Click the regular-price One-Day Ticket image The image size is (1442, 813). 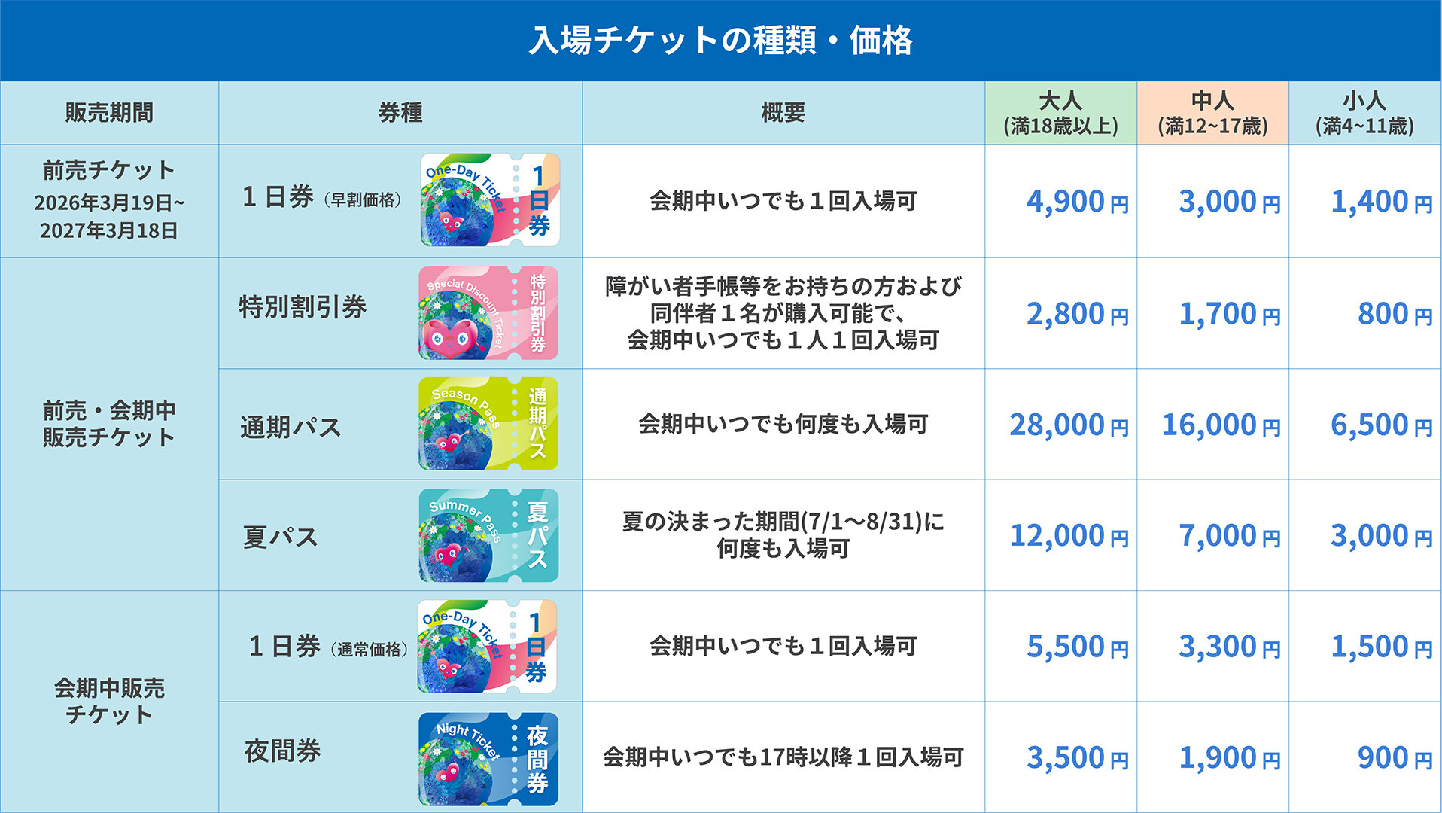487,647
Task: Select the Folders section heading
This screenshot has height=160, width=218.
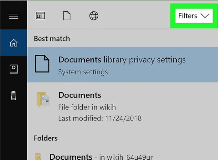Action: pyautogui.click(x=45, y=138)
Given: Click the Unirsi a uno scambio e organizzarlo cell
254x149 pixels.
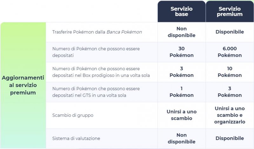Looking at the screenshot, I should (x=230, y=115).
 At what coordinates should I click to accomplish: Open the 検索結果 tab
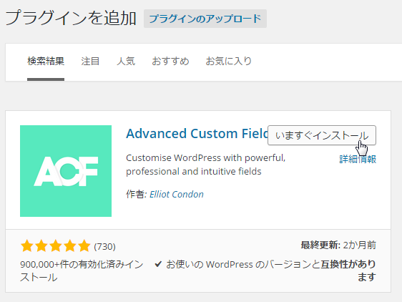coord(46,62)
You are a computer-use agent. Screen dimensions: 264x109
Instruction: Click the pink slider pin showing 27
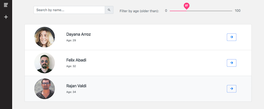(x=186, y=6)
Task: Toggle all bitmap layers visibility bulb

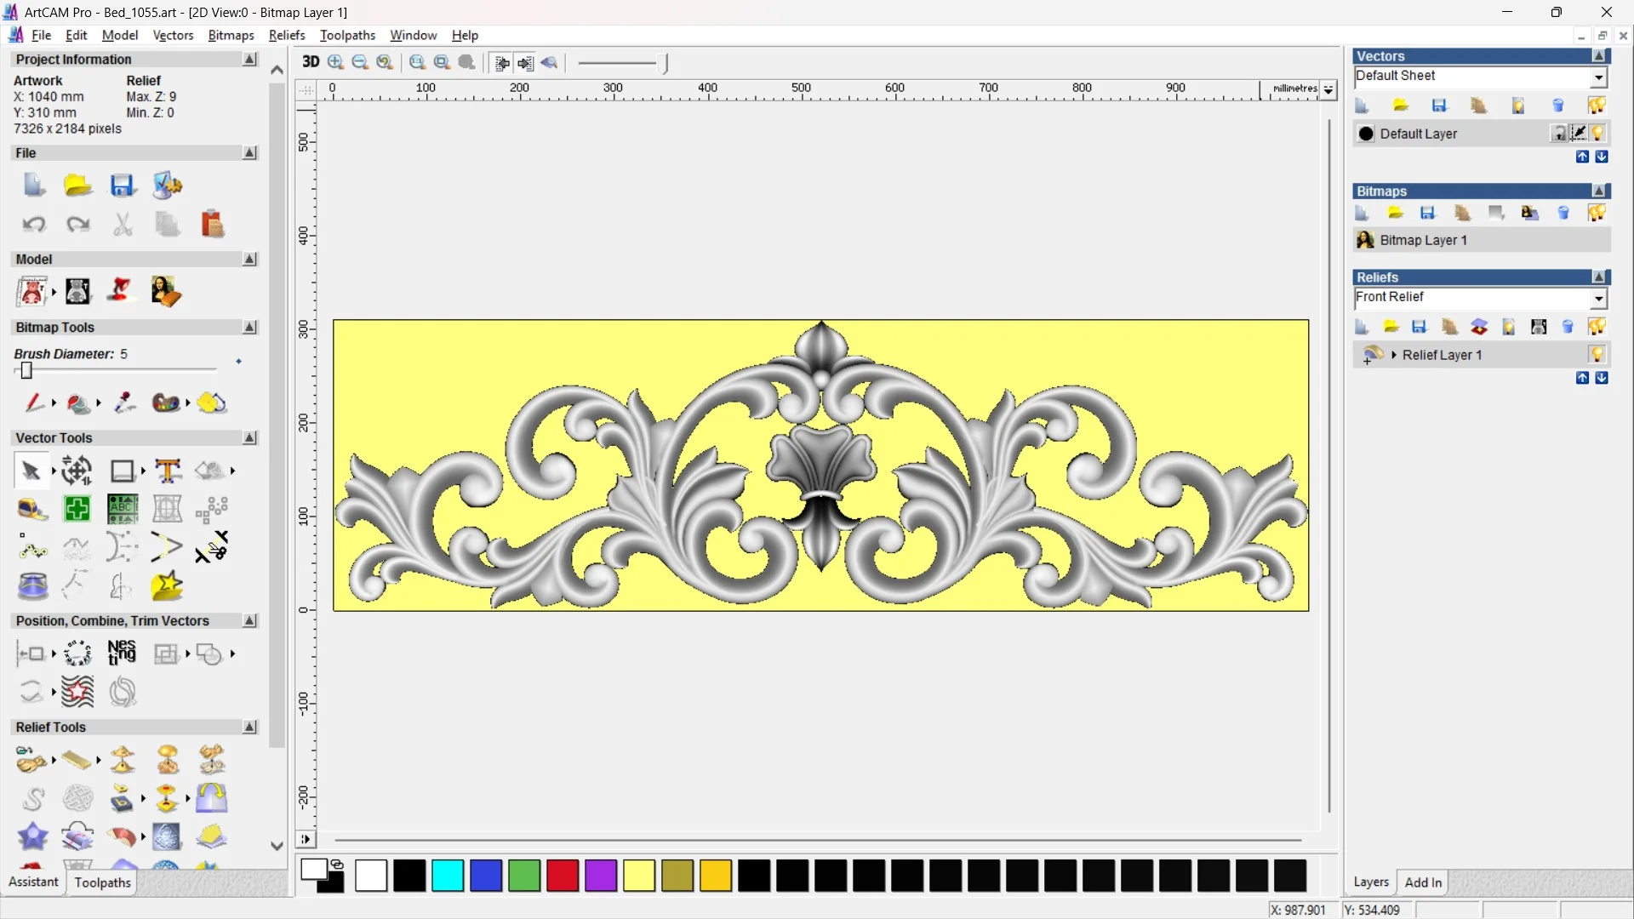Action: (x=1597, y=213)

━━━━

**WHAT YOU HAVE TO DO**
Copy the lines of the material above exactly, starting at the line that contains "Given: Click the" and ending at the last line of the material, both ends included, and leave the pictures out.

**SOLVED EXERCISE**
Given: Click the Unirsi a uno scambio e organizzarlo cell
254x149 pixels.
Looking at the screenshot, I should (x=230, y=115).
 At what coordinates should I click to accomplish: Open the 検索結果 tab
coord(46,62)
You are a computer-use agent. Screen dimensions: 264x109
Instruction: Click the pink slider pin showing 27
(x=186, y=6)
Task: Toggle all bitmap layers visibility bulb

Action: (x=1597, y=213)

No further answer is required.